• Task requirements:
Go line by line through the entries below and copy those containing the string "target".

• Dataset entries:
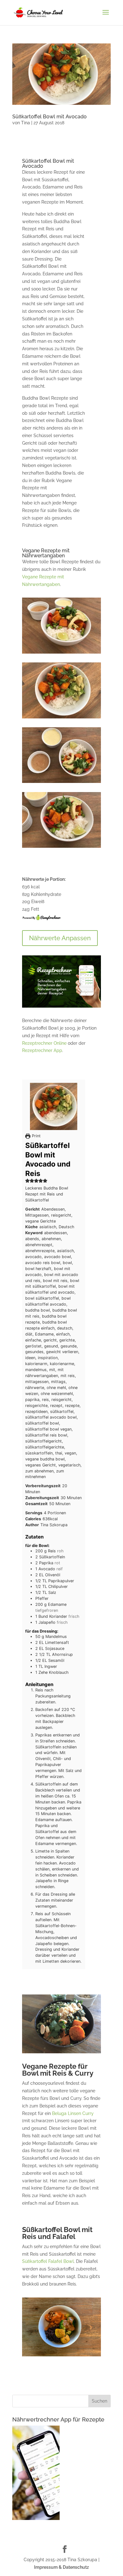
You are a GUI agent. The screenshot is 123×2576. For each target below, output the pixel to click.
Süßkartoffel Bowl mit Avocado (49, 117)
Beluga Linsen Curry (73, 2113)
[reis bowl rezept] (61, 847)
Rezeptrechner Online (44, 1043)
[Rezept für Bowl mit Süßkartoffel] (61, 653)
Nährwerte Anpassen (60, 938)
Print (35, 1135)
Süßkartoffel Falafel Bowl (48, 2261)
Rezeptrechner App (42, 1050)
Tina (25, 122)
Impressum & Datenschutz (61, 2567)
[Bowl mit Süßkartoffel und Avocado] (61, 718)
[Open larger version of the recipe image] (53, 1106)
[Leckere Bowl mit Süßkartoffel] (61, 782)
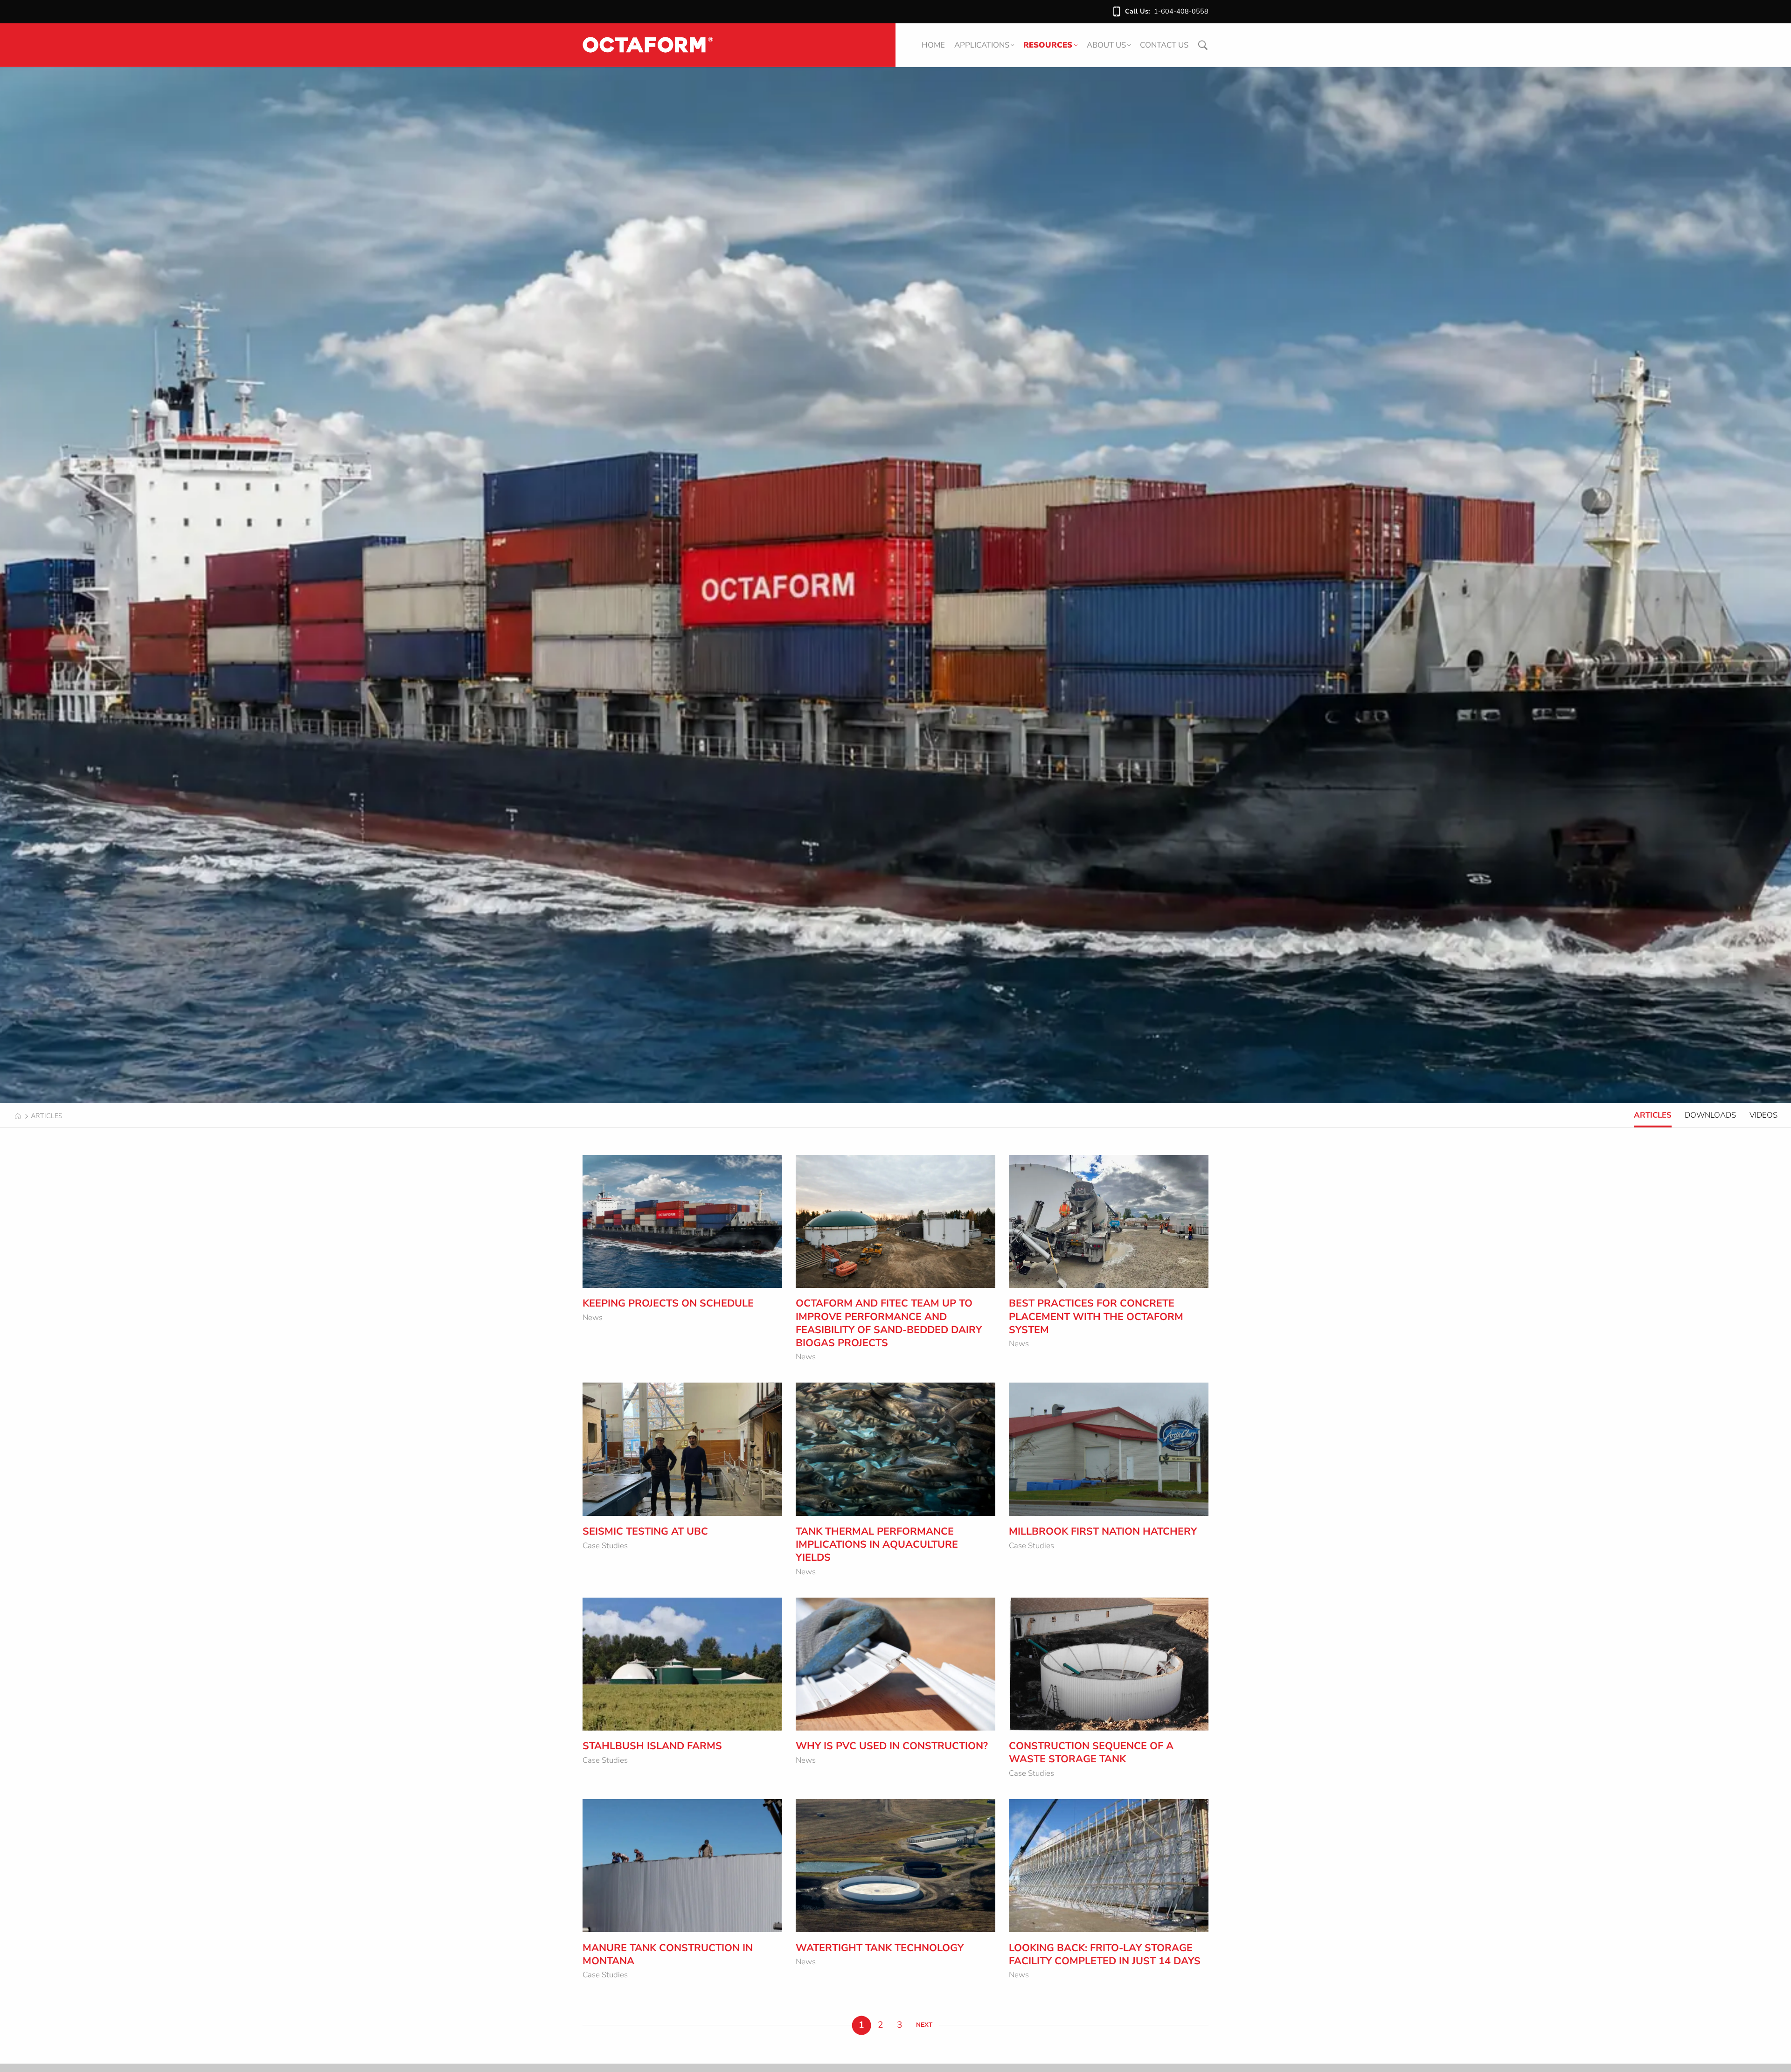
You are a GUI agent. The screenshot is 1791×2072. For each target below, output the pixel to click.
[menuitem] (933, 45)
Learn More (623, 1275)
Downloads (1710, 1115)
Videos (1763, 1115)
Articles (1653, 1115)
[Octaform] (648, 45)
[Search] (1202, 45)
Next (924, 2025)
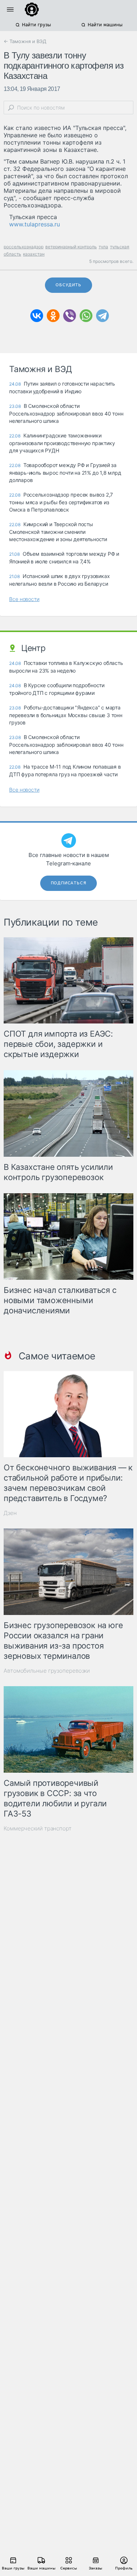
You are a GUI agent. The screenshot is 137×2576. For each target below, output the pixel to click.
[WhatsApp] (86, 315)
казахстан (34, 254)
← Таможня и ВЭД (25, 41)
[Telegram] (102, 315)
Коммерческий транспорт (38, 1828)
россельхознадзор (23, 246)
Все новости (24, 599)
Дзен (10, 1512)
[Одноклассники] (53, 315)
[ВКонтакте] (36, 315)
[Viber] (69, 315)
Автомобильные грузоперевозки (47, 1670)
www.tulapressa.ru (34, 224)
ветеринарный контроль (71, 246)
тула (103, 246)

• Reply to the exercise:
You are a GUI agent. The screenshot is 123×2576. For each target below, output the pixel to click.
You are a GUI agent. The screenshot is 1791×2072. For each target below, output the pixel to click.
You are a GUI agent. The screenshot is 137×2576. For each target below, output the pixel to click.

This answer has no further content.